**Exercise aim**
Please write what comes next in the news report below on falling shares of DRAM chipmakers, starting after its final sentence.

**Given passage**
Shares of the nation’s major PC memory chipmakers plunged by more than 4 percent this year on growing concern that industry leader Samsung Electronics Co’s record capital expenditures this year could jeopardize an anticipated supply constraint in the second half.
Share prices of Nanya Technology Corp (南亞科技), the nation’s top maker of PC memory chips, or DRAM, tumbled 4.19 percent to NT$25.15, rebounding from a 5.33 percent decline in the middle of trading yesterday.
“People are just terrified by Samsung’s [announcement],” Nanya Technology spokesman Pai Pei-lin (白培霖) said. “We don’t think it will have any impact [on the supply-demand situation] this year, as it will take between one and two years to complete construction of a new factory.”
With a limited increase in new supply, the Taoyuan-based chipmaker expected an explosive growth in company revenues and net profits in the second half of this year, boosted by corporate and consumer demand for PC replacements.
Samsung said on Monday it intends to spend a total of 18 trillion won (US$15.84 billion) in capital spending this year, of which 9 trillion won would be spent on memory business and 5 trillion won on LCD business, the company said in a statement on its Web site.
Shares of the nation’s major DRAM players Powerchip Semiconductor Corp (力晶半導體), ProMOS Technologies Inc (茂德科技) and Intoera Memories Inc (華亞科技), a joint venture between Nanya Technology and US memory giant Micron Technology Inc, dropped 4.73 percent, 5.83 percent and 5.42 percent to close at NT$4.43, NT$1.94 and NT$19.20 respectively.
The benchmark TAIEX was down 0.18 percent yesterday.

**Given material**

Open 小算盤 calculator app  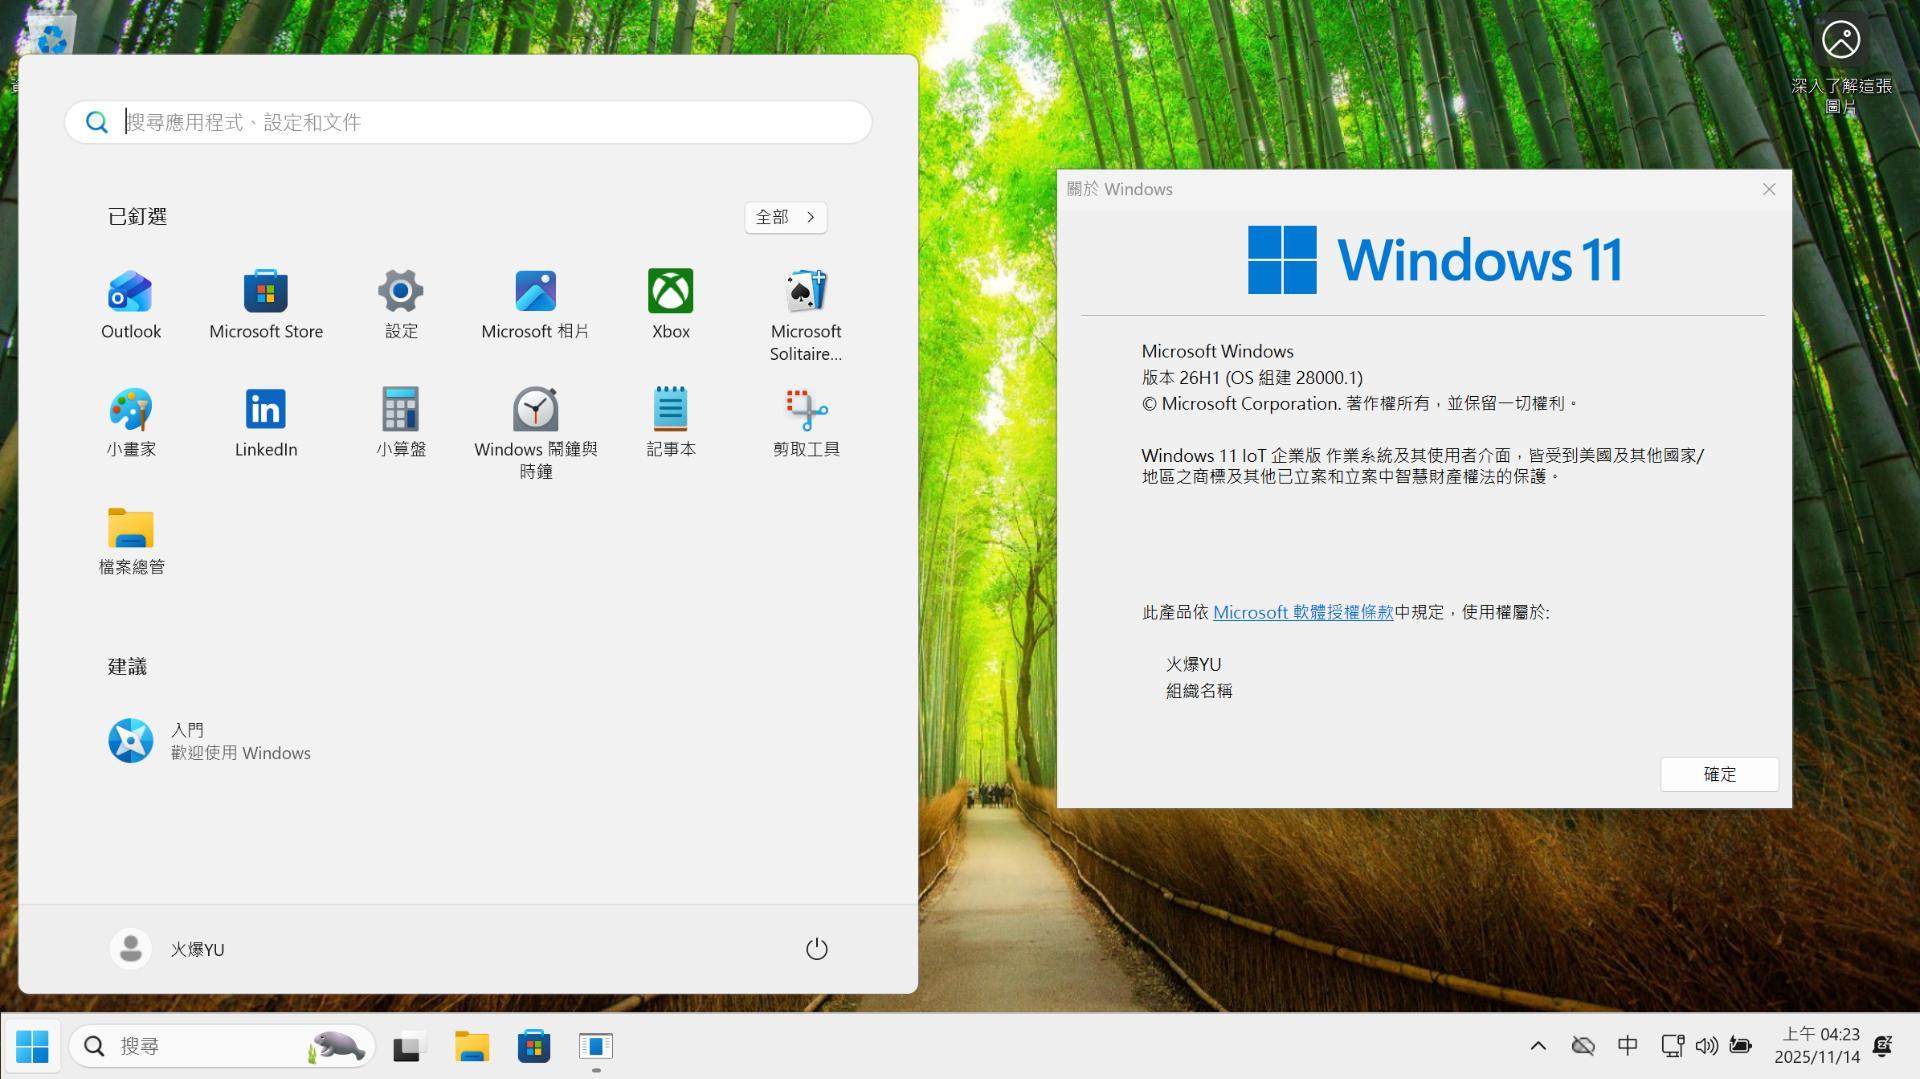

**Written answer**
Nanya shares were also shaken by reports that the Taiwanese chipmaker would be among the 10 global memory chip companies, including Samsung and Hynix Semiconductor Inc, facing fines totaling US$381 million for price-fixing, with a ruling expected to be announced today following a nearly two-year probe by the Competition Commission, the European anti-trust watchdog.
“We do not have any information about the expected ruling from the EU,” Pai said.
Samsung’s increase in capital spending exacerbated rising concerns that weakening demand could cause a pileup of excess inventory, which sent Taiwan’s LCD panel shares down yesterday.
Chimei Innolux Corp (奇美電子) shares dropped 6.46 percent after the Chinese-language Economic Daily News reported yesterday that the panel maker was cutting prices to clear excess inventory during the slack second quarter.
However, Chimei Innolux, the nation’s biggest LCD panel maker, denied the report and said it had kept inventory at normal levels.
Shares of local rival AU Optronics Corp (友達光電) declined 3.82 percent to close at NT$31.45.